About this exercise: The response should contain all of the data below, reproduced exactly, and no pictures.

──────────

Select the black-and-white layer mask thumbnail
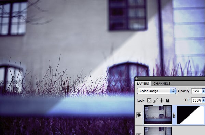Image resolution: width=205 pixels, height=135 pixels. pyautogui.click(x=190, y=115)
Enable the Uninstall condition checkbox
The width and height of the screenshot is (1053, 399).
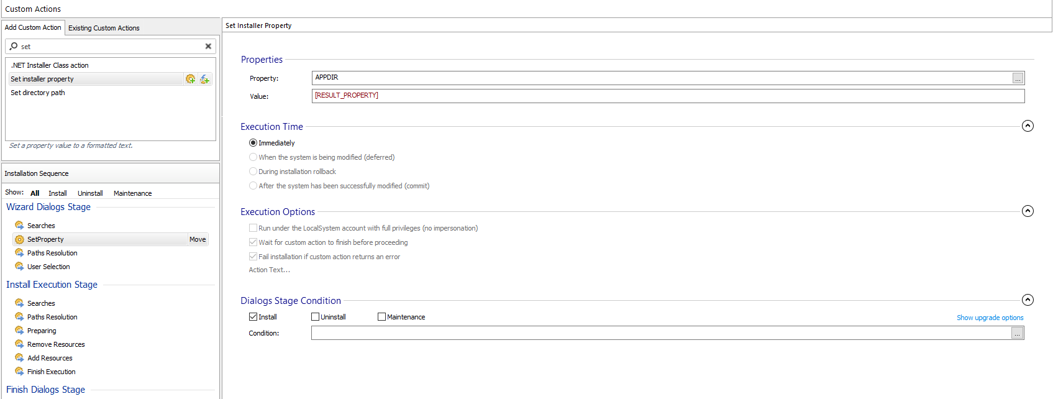[315, 317]
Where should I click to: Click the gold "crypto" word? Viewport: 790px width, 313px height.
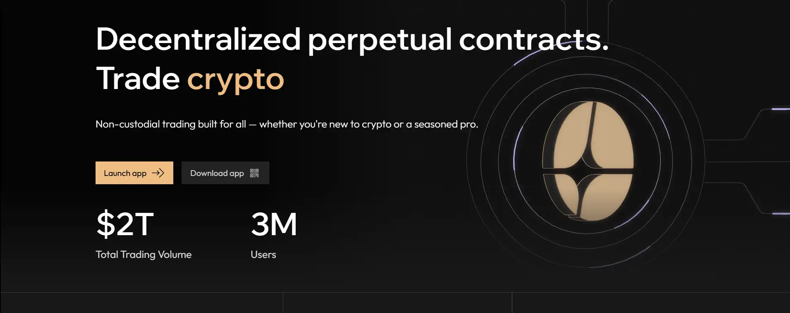235,79
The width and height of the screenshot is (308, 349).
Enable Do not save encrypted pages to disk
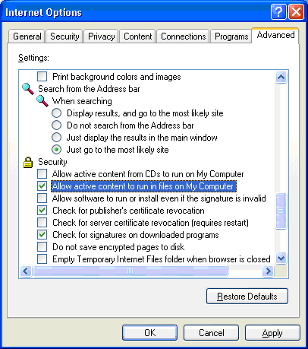point(42,247)
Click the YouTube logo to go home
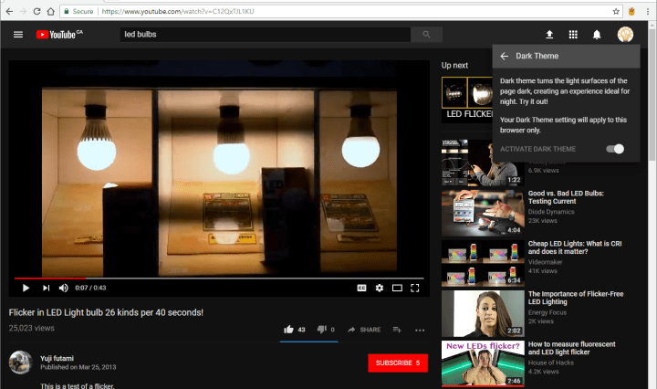Viewport: 657px width, 389px height. tap(58, 35)
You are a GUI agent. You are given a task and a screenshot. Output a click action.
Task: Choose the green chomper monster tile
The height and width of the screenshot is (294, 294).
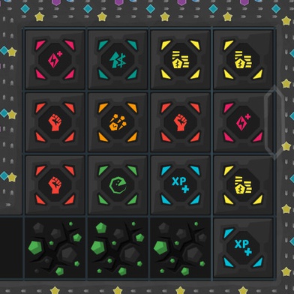(118, 185)
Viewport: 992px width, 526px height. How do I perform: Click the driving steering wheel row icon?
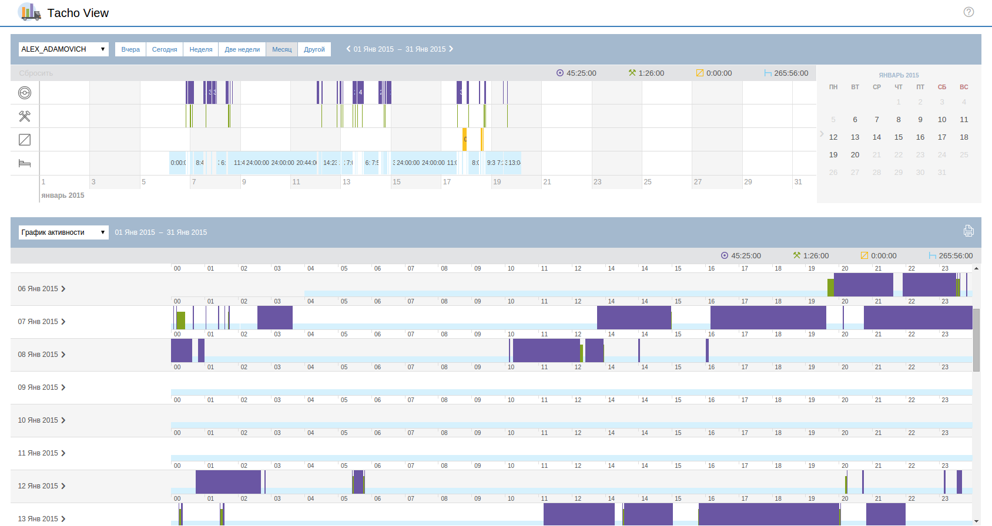coord(25,93)
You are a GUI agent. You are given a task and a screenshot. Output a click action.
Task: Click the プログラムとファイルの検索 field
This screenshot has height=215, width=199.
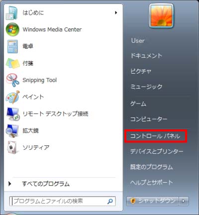point(63,201)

──────────

Answer to the problem:
Select the black-and-white layer mask thumbnail
Image resolution: width=205 pixels, height=135 pixels. pyautogui.click(x=190, y=115)
Enable the Uninstall condition checkbox
The width and height of the screenshot is (1053, 399).
[315, 317]
Where should I click to: Click the gold "crypto" word? Viewport: 790px width, 313px height.
235,79
The width and height of the screenshot is (308, 349).
Enable Do not save encrypted pages to disk
point(42,247)
Click the YouTube logo to go home
Viewport: 657px width, 389px height. tap(58, 35)
You are a GUI agent. You are given a task and a screenshot. Output a click action.
Task: Choose the green chomper monster tile
The height and width of the screenshot is (294, 294).
(118, 185)
Viewport: 992px width, 526px height. How do I perform: Click the driving steering wheel row icon?
coord(25,93)
You are a GUI agent. You are given a task and a screenshot. Output a click action.
Task: Click the プログラムとファイルの検索 field
This screenshot has height=215, width=199.
point(63,201)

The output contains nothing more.